Johannesburg - The Securities Regulation Panel (SRP) would oppose Verimark's delisting from the JSE, the watchdog organisation said.
The proposed delisting of Verimark, which specialises in direct marketing and sales of a variety of consumer goods, unleashed a storm because minority shareholders apparently had had no say in the matter.
The Verimark minority shareholders were excluded from the voting process during which the scheme of arrangement for delisting Verimark was approved.
In terms of the scheme, the majority shareholder - the Van Straaten Family Trust and related parties - would buy 36% of Verimark's shares from minorities at 50c a share, and then delist it.
The majority shareholders voted in favour of the delisting, while 69% of the minority shareholders voted against it.
This violated the generally-held rule that majority shareholders and related parties do not vote in the case of takeovers.

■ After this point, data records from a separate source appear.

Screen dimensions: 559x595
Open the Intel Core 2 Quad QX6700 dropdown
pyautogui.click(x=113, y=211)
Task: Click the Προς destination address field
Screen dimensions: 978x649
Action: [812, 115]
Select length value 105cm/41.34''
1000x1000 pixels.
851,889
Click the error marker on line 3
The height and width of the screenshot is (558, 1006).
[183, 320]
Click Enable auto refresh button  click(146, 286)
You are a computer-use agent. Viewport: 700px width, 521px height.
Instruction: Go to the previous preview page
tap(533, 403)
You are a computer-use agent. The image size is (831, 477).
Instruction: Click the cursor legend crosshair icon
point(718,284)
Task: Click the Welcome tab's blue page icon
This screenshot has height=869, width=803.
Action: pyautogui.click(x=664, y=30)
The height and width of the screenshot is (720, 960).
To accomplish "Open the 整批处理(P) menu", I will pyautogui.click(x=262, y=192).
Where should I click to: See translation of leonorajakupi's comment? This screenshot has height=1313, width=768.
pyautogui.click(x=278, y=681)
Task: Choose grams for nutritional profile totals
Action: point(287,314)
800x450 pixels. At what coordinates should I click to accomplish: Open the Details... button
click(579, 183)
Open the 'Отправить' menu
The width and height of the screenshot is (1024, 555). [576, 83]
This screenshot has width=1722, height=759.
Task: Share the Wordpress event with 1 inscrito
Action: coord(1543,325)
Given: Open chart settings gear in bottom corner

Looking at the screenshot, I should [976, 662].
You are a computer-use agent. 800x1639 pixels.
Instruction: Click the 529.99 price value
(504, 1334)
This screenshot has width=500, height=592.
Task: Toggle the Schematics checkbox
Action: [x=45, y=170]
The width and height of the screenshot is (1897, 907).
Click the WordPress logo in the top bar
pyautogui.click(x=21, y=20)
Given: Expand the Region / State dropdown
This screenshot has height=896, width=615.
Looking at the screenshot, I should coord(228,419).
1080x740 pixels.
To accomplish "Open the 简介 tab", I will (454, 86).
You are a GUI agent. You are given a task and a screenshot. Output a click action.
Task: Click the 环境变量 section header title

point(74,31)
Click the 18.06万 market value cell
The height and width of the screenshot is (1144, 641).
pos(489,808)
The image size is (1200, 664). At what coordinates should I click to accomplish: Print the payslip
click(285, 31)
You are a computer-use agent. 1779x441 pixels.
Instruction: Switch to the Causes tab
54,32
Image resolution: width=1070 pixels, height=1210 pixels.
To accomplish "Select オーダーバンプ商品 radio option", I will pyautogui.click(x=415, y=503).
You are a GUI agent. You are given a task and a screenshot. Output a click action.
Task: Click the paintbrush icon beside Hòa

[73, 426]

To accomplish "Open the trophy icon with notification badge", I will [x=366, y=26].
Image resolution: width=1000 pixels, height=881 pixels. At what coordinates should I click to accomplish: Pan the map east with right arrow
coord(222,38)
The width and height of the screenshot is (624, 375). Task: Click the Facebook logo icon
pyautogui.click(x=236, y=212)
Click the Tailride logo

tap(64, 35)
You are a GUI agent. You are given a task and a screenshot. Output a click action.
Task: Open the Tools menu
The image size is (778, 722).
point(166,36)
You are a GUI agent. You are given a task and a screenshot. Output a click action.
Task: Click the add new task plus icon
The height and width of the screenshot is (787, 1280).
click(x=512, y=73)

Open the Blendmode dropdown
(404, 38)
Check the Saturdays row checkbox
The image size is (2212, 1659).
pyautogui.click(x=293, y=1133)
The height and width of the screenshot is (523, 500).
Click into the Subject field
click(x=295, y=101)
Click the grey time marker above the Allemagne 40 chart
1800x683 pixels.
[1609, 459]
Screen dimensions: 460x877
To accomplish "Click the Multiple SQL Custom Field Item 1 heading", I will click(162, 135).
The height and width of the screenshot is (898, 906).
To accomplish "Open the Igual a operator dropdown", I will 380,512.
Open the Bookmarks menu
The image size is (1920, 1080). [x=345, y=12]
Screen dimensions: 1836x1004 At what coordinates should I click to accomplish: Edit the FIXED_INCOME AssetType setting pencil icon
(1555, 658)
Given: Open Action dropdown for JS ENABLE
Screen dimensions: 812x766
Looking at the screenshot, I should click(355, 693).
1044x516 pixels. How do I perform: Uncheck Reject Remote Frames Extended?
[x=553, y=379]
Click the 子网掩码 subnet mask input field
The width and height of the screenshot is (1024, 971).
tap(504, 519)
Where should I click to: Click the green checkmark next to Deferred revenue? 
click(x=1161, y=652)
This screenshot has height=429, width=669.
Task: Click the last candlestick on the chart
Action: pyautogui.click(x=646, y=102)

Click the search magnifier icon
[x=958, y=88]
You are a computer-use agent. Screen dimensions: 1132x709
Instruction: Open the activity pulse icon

SRP director, Richard Connellan, said this was in direct conflict with the interests of minority shareholders. On this basis, the SRP opposed the scheme of arrangement, or alternatively the votes of the majority shareholders should be discounted.
Should the court approve the scheme of arrangement, this would create a precedent for further delistings and takeovers where the interests of minority shareholders were ignored.
A portfolio manager who declined to be named said Verimark's tactics reminded him of the bully in the playground.
The way in which Verimark had approached the delisting was also in conflict with the Companies Act which comes into force next year. In terms of the new act the party during the takeover has no voting rights.
In 2005 Verimark's shares were listed on the JSE at R2.50 each, in terms of which the CEO, Mike van Straaten, received some R100m.
The majority shareholders planned to execute the transaction at 50c a share. Verimark's share closed at 45c last week.